The UN Sustainable Development goals clearly state the 17 goals to be achieved for us to have a better planet to live in and these require several interventions from governmental level to the macro level of large corporations and the role of non-government organisations in work involving micro- organisations across a national economy.  If we are to analyse the 17 SDGs, we can see that in each of the goals there are HD elements being reflected upon.

National policies have a big impact on HD, and we have seen how the two years of the pandemic has either broadened the “Digital Divide” between the different segments of society or sustained a greater awareness of the need to have government interventions in ensuring there is equity in wealth distribution, which in turn leads to the enrichment of communities.

The fact that some countries are doing better in their social and economic indicators speaks of the importance of weaving in the HD element in nation building, which can be manifested in the areas of education, health and social.

Organisations can no longer just exist based on delivering profits as a main contributor to the business, as stakeholders around them are looking beyond this in every angle.  Large banks will no longer approve loans to companies who are not ESG compliance, and this will have a domino effect on the way we do business.

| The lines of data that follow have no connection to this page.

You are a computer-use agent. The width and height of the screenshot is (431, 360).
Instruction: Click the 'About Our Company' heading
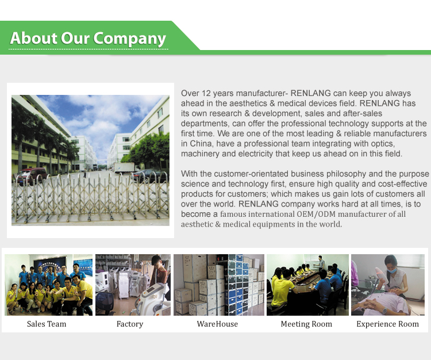tap(88, 38)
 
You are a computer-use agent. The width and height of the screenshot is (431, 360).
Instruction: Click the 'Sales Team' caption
tap(47, 324)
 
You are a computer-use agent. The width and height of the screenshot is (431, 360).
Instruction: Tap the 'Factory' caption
tap(130, 324)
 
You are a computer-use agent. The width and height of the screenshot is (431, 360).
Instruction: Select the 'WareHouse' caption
tap(217, 324)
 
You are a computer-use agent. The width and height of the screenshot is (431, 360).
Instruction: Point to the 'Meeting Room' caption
tap(306, 324)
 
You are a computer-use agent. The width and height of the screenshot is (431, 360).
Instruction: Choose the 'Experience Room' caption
tap(387, 324)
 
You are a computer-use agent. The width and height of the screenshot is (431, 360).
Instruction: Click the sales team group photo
tap(49, 285)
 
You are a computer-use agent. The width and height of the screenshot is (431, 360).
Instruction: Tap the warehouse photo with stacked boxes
tap(219, 285)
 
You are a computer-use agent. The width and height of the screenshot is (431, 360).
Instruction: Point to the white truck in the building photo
tap(125, 167)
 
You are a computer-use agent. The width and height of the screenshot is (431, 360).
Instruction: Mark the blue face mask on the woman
tap(392, 271)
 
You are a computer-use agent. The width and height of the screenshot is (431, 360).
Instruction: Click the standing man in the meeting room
tap(321, 262)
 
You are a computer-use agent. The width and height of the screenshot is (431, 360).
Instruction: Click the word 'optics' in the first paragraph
tap(383, 144)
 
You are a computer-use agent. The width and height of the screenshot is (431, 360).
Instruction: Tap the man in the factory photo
tap(159, 274)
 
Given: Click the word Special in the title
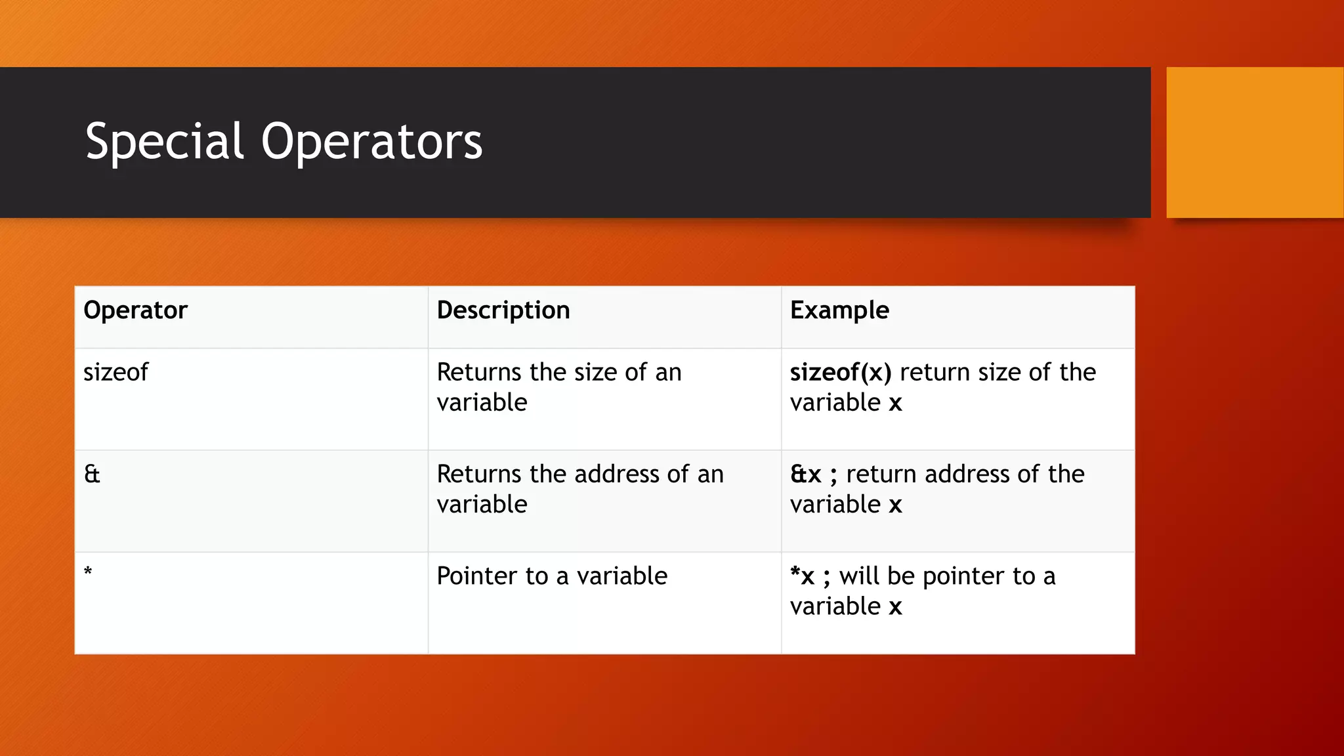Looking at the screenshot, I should point(165,142).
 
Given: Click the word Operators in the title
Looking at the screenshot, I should point(371,142).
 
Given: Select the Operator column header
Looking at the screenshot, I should point(135,310).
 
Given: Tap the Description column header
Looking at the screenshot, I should point(503,310).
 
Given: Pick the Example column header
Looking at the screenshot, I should point(839,310).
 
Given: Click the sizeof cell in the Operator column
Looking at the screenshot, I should point(116,373).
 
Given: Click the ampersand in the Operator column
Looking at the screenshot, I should point(92,474).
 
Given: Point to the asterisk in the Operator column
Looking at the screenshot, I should point(88,572).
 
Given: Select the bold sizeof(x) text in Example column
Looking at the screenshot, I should point(841,373).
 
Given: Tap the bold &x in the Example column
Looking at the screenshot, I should point(805,474).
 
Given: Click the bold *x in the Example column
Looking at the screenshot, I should point(802,576).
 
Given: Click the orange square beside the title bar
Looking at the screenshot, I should point(1254,142).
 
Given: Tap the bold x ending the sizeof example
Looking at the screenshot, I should point(896,403).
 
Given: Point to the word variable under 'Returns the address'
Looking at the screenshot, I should point(482,505).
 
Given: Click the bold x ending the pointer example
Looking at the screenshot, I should point(896,607).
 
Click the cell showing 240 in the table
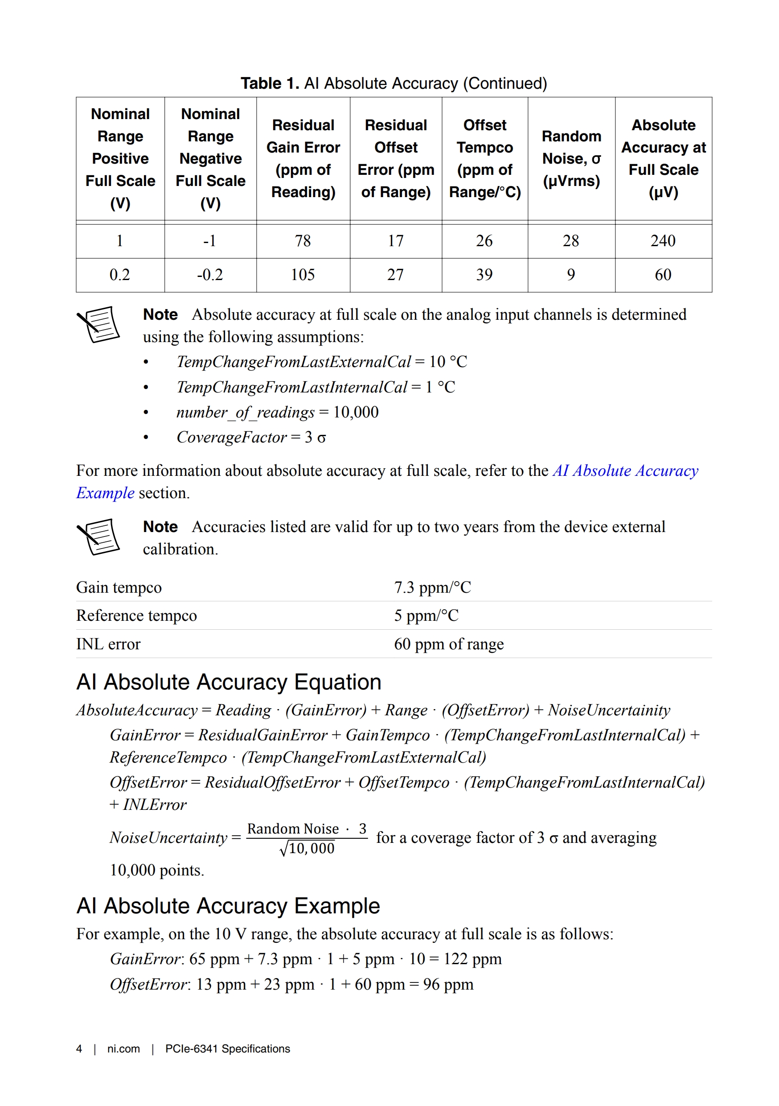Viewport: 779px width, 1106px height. [x=663, y=240]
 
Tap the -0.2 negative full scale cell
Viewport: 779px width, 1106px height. [x=210, y=275]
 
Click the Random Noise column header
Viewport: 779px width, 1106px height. [x=571, y=158]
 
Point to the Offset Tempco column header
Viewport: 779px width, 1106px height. [x=484, y=158]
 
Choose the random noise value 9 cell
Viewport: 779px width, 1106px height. [x=570, y=275]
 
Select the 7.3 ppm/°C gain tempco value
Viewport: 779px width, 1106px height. [x=432, y=587]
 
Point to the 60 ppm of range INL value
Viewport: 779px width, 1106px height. [x=448, y=644]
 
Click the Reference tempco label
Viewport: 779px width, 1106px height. [x=136, y=615]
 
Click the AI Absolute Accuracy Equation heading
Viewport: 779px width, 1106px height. [x=229, y=682]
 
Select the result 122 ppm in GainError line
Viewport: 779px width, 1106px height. [x=472, y=959]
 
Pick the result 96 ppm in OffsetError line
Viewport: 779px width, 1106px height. [x=448, y=984]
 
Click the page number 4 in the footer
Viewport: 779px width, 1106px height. [x=79, y=1048]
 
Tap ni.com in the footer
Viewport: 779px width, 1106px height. [x=123, y=1048]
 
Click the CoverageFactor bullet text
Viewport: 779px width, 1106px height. [x=251, y=437]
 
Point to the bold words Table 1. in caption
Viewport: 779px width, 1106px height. [x=270, y=83]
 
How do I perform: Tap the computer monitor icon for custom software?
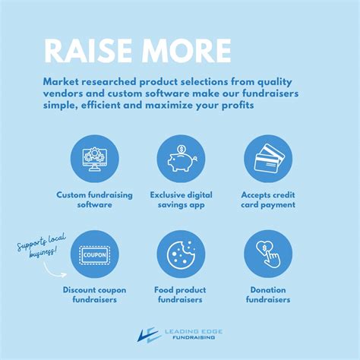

The “S” (Social) component of ESG is a key driver in the sustainability of an organisation.  The enhanced interest to raise standards in the areas of workplace health and safety during the pandemic has now presented organisations with a new landscape and if not carefully managed, can present a cost issue. Organisations also need to pay more attention to ethical issues that can potentially draw the attention of whistle blowers.

The future of work has also dictated the way we manage the workplace and the changing landscape in the marketplace has now forced multiple parties to collaborate, build alliances and be aligned to the changing expectations of employees who now have different priorities.

The gig economy has also disrupted the way we design organisational structure and manage employee engagement. HD will continue to take centre stage for nations at a macro level, and for how organisations manoeuvre as they look to balance profits, people, and the planet.